══ GIVEN INFORMATION ══

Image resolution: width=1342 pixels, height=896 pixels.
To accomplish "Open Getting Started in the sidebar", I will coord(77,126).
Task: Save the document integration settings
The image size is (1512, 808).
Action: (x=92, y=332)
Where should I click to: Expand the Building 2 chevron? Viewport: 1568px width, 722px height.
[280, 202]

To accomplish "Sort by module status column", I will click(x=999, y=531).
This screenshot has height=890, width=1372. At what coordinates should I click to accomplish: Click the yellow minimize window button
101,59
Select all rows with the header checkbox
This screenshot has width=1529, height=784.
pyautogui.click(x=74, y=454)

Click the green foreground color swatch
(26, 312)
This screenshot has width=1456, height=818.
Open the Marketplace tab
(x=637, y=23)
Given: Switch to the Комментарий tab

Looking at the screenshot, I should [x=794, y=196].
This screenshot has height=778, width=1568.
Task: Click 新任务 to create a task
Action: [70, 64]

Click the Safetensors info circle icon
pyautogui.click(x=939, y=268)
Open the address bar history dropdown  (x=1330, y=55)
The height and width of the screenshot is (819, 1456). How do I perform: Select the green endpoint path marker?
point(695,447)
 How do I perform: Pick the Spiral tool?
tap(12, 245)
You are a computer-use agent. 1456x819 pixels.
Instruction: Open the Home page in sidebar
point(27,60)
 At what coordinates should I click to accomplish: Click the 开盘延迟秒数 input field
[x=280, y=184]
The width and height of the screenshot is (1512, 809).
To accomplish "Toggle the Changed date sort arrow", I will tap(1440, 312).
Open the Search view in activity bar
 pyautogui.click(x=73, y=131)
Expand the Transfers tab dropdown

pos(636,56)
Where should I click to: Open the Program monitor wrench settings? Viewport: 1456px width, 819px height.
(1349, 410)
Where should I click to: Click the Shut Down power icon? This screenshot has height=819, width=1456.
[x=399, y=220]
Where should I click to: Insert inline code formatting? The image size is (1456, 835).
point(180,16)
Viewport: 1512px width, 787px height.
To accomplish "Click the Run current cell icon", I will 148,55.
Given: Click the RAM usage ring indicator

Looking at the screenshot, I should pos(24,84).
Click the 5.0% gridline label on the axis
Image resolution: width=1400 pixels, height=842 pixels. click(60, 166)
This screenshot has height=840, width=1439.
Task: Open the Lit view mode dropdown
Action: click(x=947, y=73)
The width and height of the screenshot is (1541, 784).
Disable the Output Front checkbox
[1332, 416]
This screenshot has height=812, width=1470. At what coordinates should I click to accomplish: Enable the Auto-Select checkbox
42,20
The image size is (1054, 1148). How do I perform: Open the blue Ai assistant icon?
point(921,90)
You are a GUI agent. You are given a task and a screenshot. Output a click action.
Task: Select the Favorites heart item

═══

#### [DESCRIPTION OF THE TASK]
Go through the records above and return every line that holds the string "agent".

#### [TASK SOLUTION]
You are a computer-use agent. 1456x819 pixels.
You are a GUI agent. You are given a task and a screenshot. Output a click action.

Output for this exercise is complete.